EXERCISE PASSAGE>
The attempted coup failed miserably. Northumberland, Lady Jane and Guildford Dudley were arrested, tried, sentenced and beheaded in February 1554. Sir Henry – who succeeded his father at the height of the crisis – was fortunate to avoid the executioner’s axe, since it was his wife who had personally escorted Lady Jane to Syon House where she’d been proclaimed Queen. Perhaps it was concern for his reputation that inspired Sir Henry to name his firstborn son for Queen Mary’s husband, King Philip of Spain. The “apology” was evidently accepted for Philip agreed to stand as godfather to the baby. This boy would grow up to be Sir Philip Sidney, the celebrated Elizabethan poet.
The Marian Elite
The following spring, Sir Henry’s elder sister Frances married Thomas Radcliffe, the 30 year old Earl of Sussex, at Hampton Court. Three months later Sussex was dispatched to the “Kingdom of Ireland” to take up the office of Lord Deputy. 26 year old Sir Henry Sidney accompanied him as Vice-Treasurer. A third member of this close-knit Marian elite was another of Sir Henry’s brother-in-laws and future Lord Deputy, Sir William Fitzwilliam. These three men were charged with the task of securing and stabilising the kingdom of Ireland.
Sidney in Ireland
Sir Henry Sidney was intricately involved in the administration of the Irish kingdom from 1556 until his death in 1586. For 15 of those years, he was the most powerful man in Ireland, the Lord Deputy, answerable only to the Queen and her Privy Council . It was he who ordered the rebuilding of Dublin Castle to serve as the headquarters of English rule throughout Ireland. And it was he who first proposed the establishment of a university in Dublin so that the young men of the Pale might be educated to serve the Church of Ireland. During the 1560s and 1570s, he masterminded a policy of “divide and conquer” which deliberately and successfully undermined attempts by native Irish chieftains to form a united front against the English invaders. Supported by one of the largest armies ever seen in Ireland, he secured and expanded the boundaries of the Pale as far as the Shannon; he oversaw the construction of a new bridge at Athlone and strengthened its existing castle. He dispatched his army north to suppress a rebellion by Shane O’Neill and then, in 1571, sent his men south to suppress a much more serious outbreak across Munster where the Fitzgeralds had risen up. He received the submission of the chieftains of Connaught in 1574 and there chanced upon Grace O’Malley (Granuaile) the Pirate Queen of Connaught, whom he described as a ‘most famous feminine sea captain‘ and ‘a notorious woman in all the coasts of Ireland‘. Mercenary as ever, she offered Sidney her ships and men in return for cash payment should he require assistance in his colonisation policy. He also lured the wealthy Earl of Essex across the sea to start what ultimately became the first plantation of Ulster – it ended up in disaster and the bankrupt Earl killed himself.

AVAILABLE DATA>
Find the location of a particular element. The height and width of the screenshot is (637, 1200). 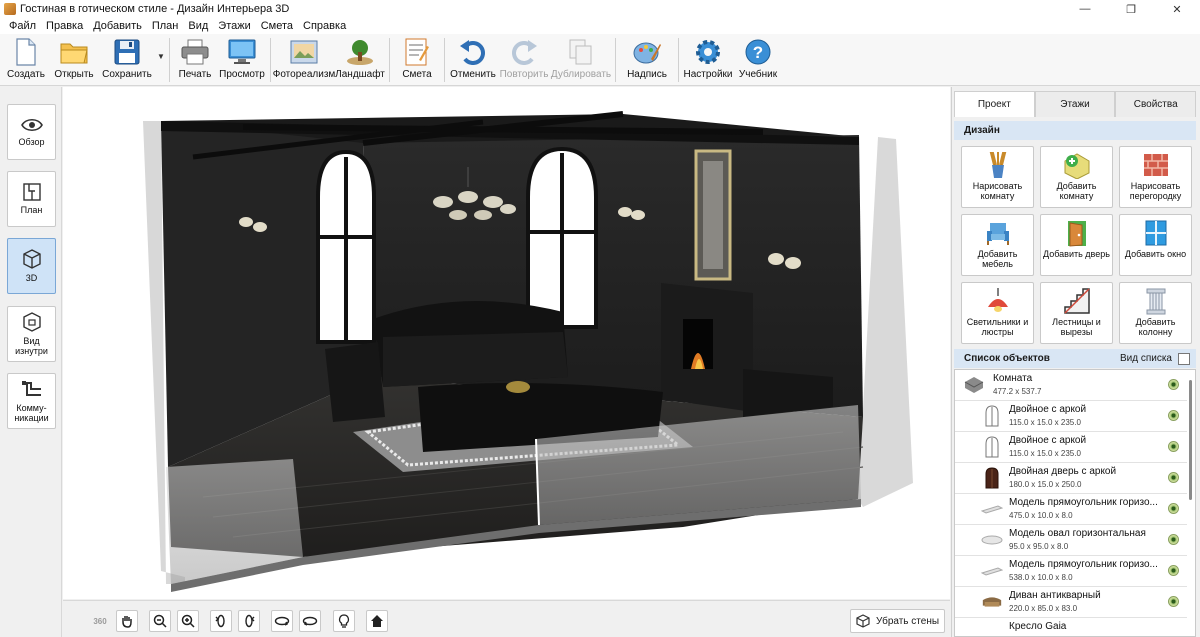

list-item: Комната 477.2 x 537.7 is located at coordinates (1071, 386).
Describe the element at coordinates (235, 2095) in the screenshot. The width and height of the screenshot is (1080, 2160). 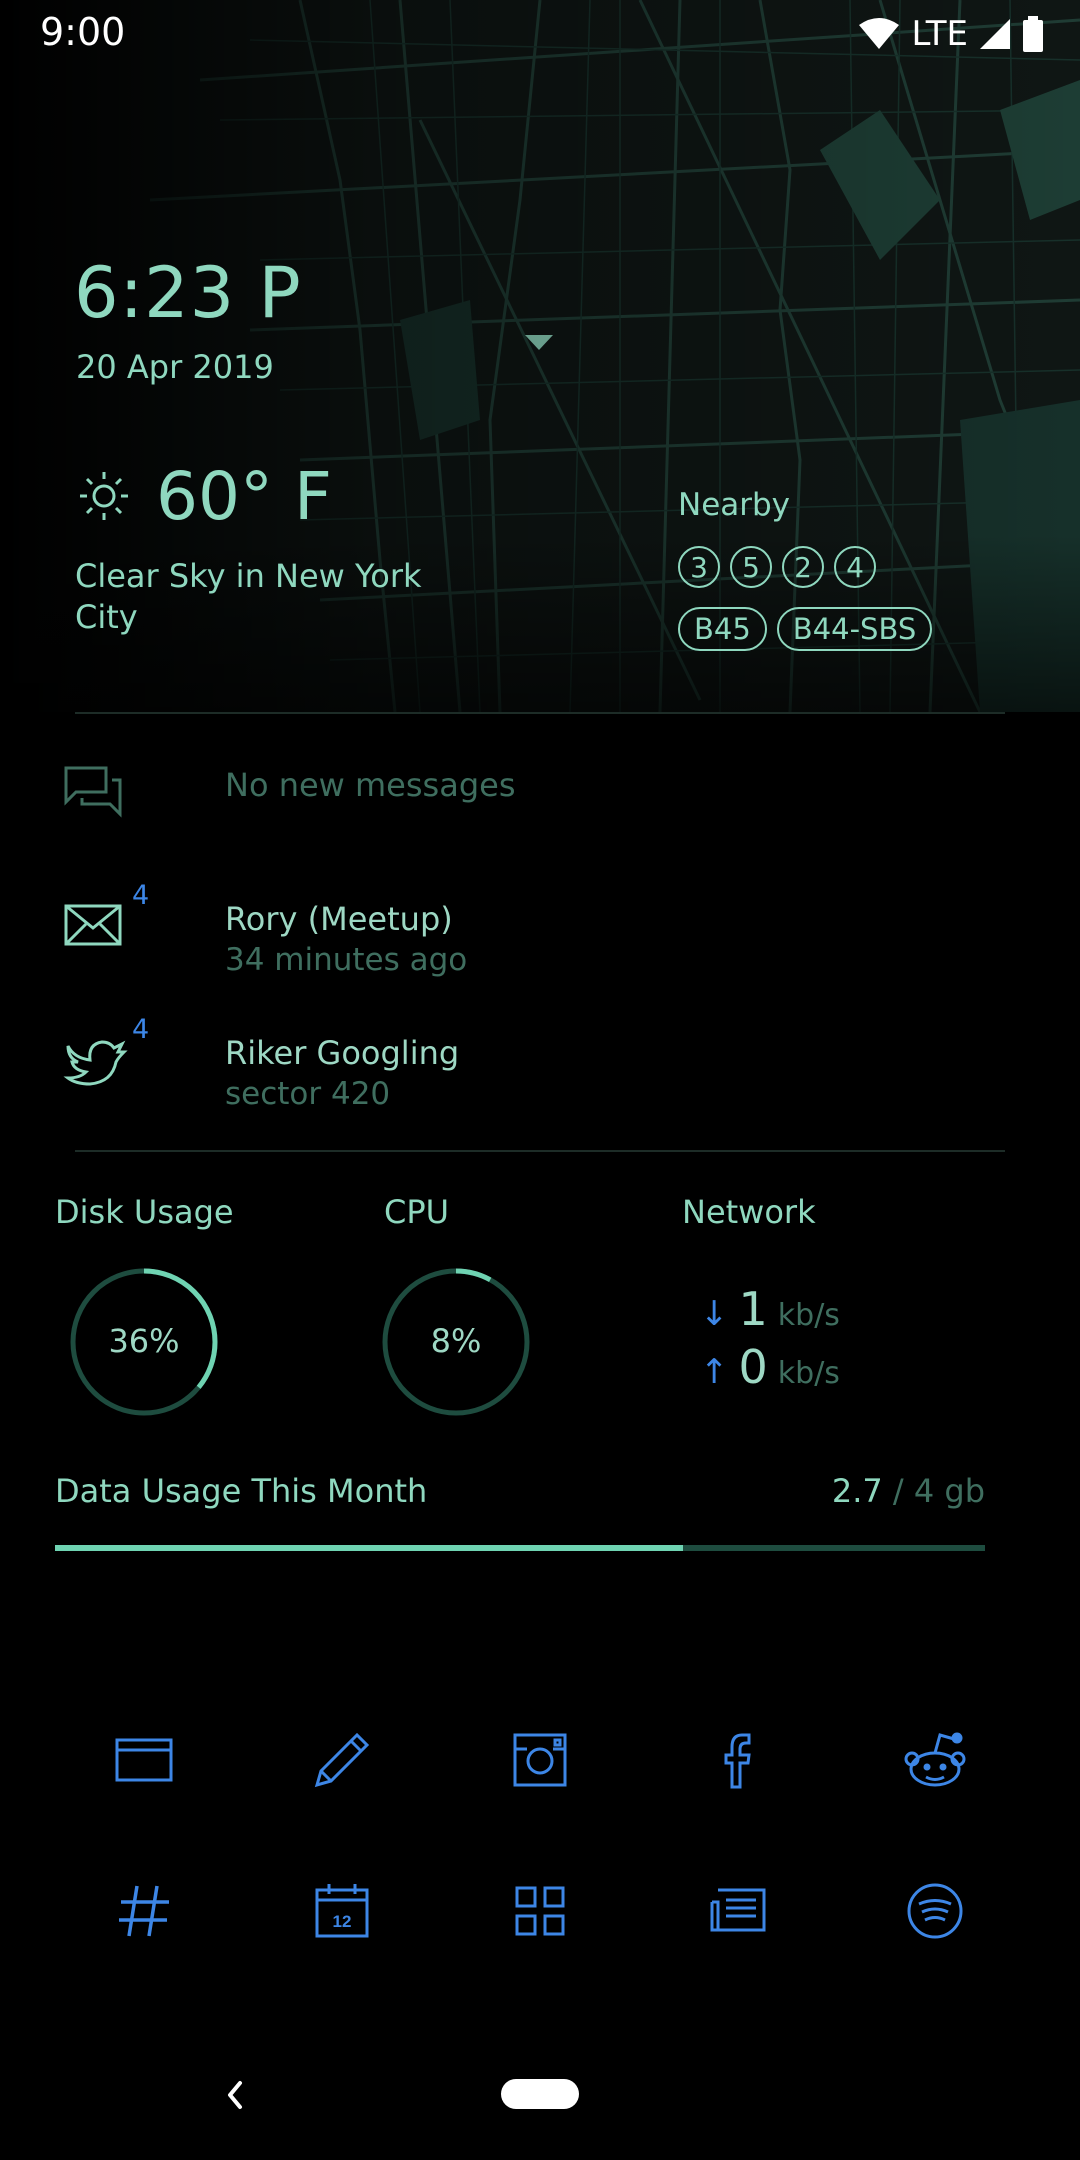
I see `back-button` at that location.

TASK BRIEF>
From the passage on Sir Henry Sidney above, reproduce the portion between "The Marian Elite" and "kingdom of Ireland.", inclusive, substituting "Treasurer-at-War" for "Vice-Treasurer".

RESPONSE>
The Marian Elite
The following spring, Sir Henry’s elder sister Frances married Thomas Radcliffe, the 30 year old Earl of Sussex, at Hampton Court. Three months later Sussex was dispatched to the “Kingdom of Ireland” to take up the office of Lord Deputy. 26 year old Sir Henry Sidney accompanied him as Treasurer-at-War. A third member of this close-knit Marian elite was another of Sir Henry’s brother-in-laws and future Lord Deputy, Sir William Fitzwilliam. These three men were charged with the task of securing and stabilising the kingdom of Ireland.